For many, performing in front of an audience is the most terrifying thought imaginable.

Britains Got Talent presenter Simon Cowell gave Lee a standing ovation after his stand-up comedy routine.

Britains Got Talent presenter Simon Cowell gave Lee a standing ovation after his stand-up comedy routine.

Hundreds of unknown faces starring down on you, ready to judge your highly perfected craft in a split second.

And that is only made a whole lot more intimidating when you have Simon Cowell, Alesha Dixon, David Walliams and Amanda Holden fronting the mob with their giant red Xs at the ready if they think you don’t make the cut.

So yes, it must be daunting. Now imagine doing it without being able to speak.

That was the situation for comedian Lee Ridley, who is unable to talk as a result of living with cerebral palsy (CP).

Instead, Lee took to the stage with his iPad that did the talking for him.

“It was all a bit surreal! I was really looking forward to performing in front of such a big audience and in front of the judges but I never expected this response at all,” explained the 37-year-old.

Lee wowed judges with his laid back and witty routine, which was full of self-deprecating puns.

Before comedy, Lee studied journalism at the University of Central Lancashire from 1999 to 2001.
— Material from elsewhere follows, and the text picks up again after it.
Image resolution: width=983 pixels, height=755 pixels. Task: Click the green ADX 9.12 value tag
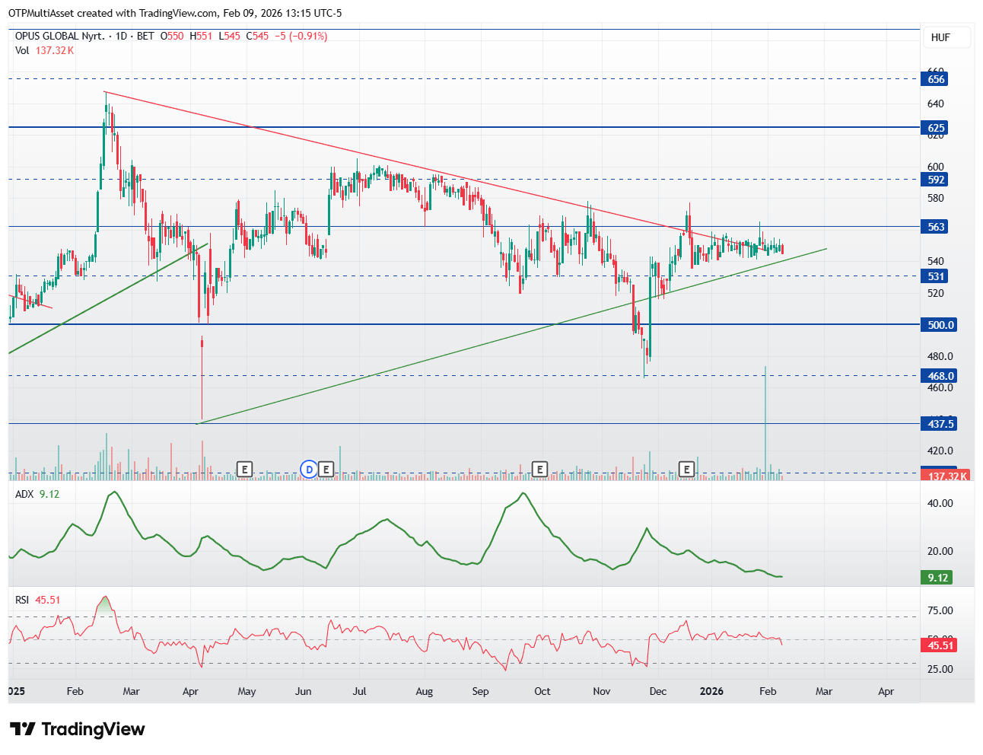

“At 18 years old, it was my first real taste of independence and I made sure I enjoyed every minute of it. UCLan was a great university too, I had some great lecturers and made some friends for life.
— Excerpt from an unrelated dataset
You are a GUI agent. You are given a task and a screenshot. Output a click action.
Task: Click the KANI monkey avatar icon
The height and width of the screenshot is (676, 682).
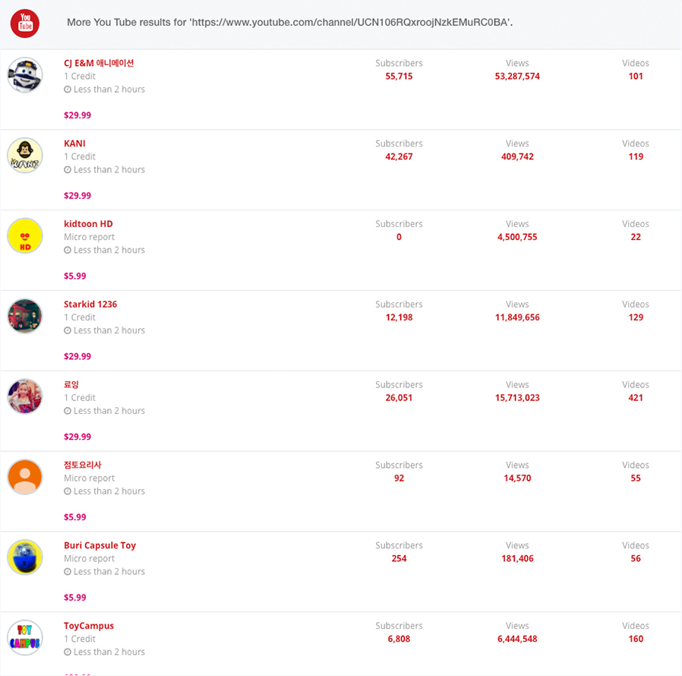[x=25, y=155]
“I’ve always loved writing so I grew up wanting to be a journalist.

“I was very lucky to have a great English teacher at school who pushed me to do my best.
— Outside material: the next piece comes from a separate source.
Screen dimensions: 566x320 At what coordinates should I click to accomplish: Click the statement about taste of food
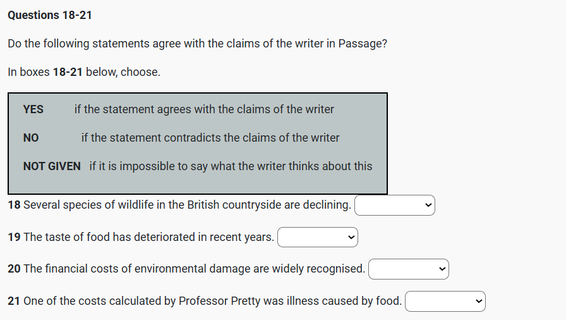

“Having CP meant that it made the job a bit harder because I couldn’t talk, and most of journalism is about communicating with other people.

“I wouldn’t say CP impacted it too much though. We always managed to find ways around it.”

Lee was diagnosed with cerebral palsy after falling into a coma when he was only six months old.

“It’s the little things that get to me the most.

“Things that I can’t do for myself such as making a cup of tea, or tying my own shoelaces. It just gets very frustrating at times. But mainly, it’s just a pain in the bum which I’ve learnt to deal with!”

The Newcastle resident added: “My family and friends have always been supportive of me. They’ve never stopped me doing what I wanted to do and have always been behind me one hundred per cent.

“They knew I wanted to be a journalist, they knew I wanted to be independent, and they knew I wanted to be a stand up comedian and have supported me every step of the way! I wouldn’t be where I am today without them.”

Lee turned his attention to comedy six years ago after a friend suggested the idea to him.

“The step into comedy about because my mate thought it would work well.

“Of course, I thought he was mental but the idea stuck in the back of my head.”

Lee’s first gig came in December 2012 and his first solo performance came at Edinburgh Fringe in 2013, resulting in appearances on the The One Show.

“I’ve only been doing it for six years but I’ve already done so much. It’s still a bit breathtaking really.

“I’ve supported Ross Noble at his gig, taken shows to the Edinburgh Fringe and played in front of two thousand people at a charity gig. It’s been a crazy few years.”

Regarding the future, Lee said: “I’m just enjoying the ride and seeing where it takes me next!”

Next for Lee includes a new Radio 4 sitcom called Ability, documenting his experience of living with CP.

He’s also set to bring his new stand up show ‘Inspiration Porn’ to this year’s Edinburgh Fringe, looking at whether the inspiration we take from motivational media images are actually a help of a hindrance to the disabled population.